■ Problem set ■
1 – Can you copy the ChemTorch data pipeline guide below word for word, everything from "2. Column Mapper: filters" down to "config under data_module.data_pipeline."?
2 – Could you condense the paragraph of the ChemTorch data pipeline guide below that begins "When using PreSplitCSVSource" into a single shorter sentence?
3 – In the ChemTorch data pipeline guide below, where in the Hydra config is the data pipeline configured?

Using Your Own Data#

This guide shows how to use your own data with ChemTorch by configuring the data pipeline. The data pipeline is composed of three main components that you can mix and match:

  1. Data Source: loads your raw data (from CSV files, databases, etc.)

  2. Column Mapper: filters and renames columns to match ChemTorch’s expected format

  3. Data Splitter: splits your data into train/val/test sets (optional for pre-split data)

Data Pipeline Overview#

The SimpleDataPipeline orchestrates these three components in sequence:

raw_data = data_source.load()           # 1. Load raw data
processed = column_mapper(raw_data)     # 2. Map columns
split_data = data_splitter(processed)   # 3. Split data (if needed)

You configure the pipeline in your Hydra config under data_module.data_pipeline.

Configuring the Data Pipeline#

Configuring the Data Source#

The data source loads your raw data. ChemTorch provides two built-in options:

SingleCSVSource#

For loading data from a single CSV file that will be split later:

data_module:
  data_pipeline:
    data_source:
      _target_: chemtorch.components.data_pipeline.data_source.SingleCSVSource
      data_path: /path/to/your/data.csv

PreSplitCSVSource#

For data already split into separate train/val/test CSV files:

data_module:
  data_pipeline:
    data_source:
      _target_: chemtorch.components.data_pipeline.data_source.PreSplitCSVSource
      train_path: /path/to/train.csv
      val_path: /path/to/val.csv
      test_path: /path/to/test.csv

Note

When using PreSplitCSVSource, you must use IndexSplitter as the data splitter to load a .pkl file which partitions the data points by their row indices.

■ Given data ■
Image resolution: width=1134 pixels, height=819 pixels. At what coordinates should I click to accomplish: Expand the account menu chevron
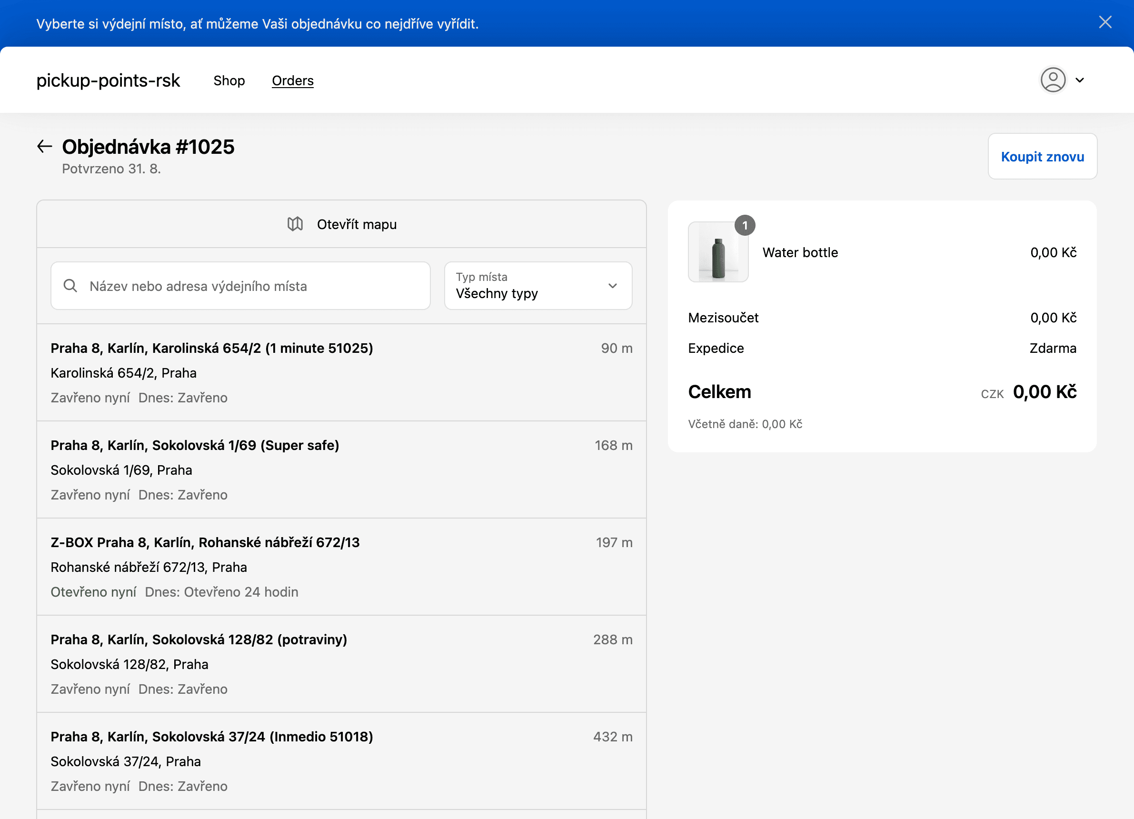pyautogui.click(x=1080, y=80)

■ Expected results ■
1 –
2. Column Mapper: filters and renames columns to match ChemTorch’s expected format

  3. Data Splitter: splits your data into train/val/test sets (optional for pre-split data)

Data Pipeline Overview#

The SimpleDataPipeline orchestrates these three components in sequence:

raw_data = data_source.load()           # 1. Load raw data
processed = column_mapper(raw_data)     # 2. Map columns
split_data = data_splitter(processed)   # 3. Split data (if needed)

You configure the pipeline in your Hydra config under data_module.data_pipeline.

2 – PreSplitCSVSource requires IndexSplitter as the data splitter, which loads a .pkl file that partitions data points by row index.

3 – Under data_module.data_pipeline.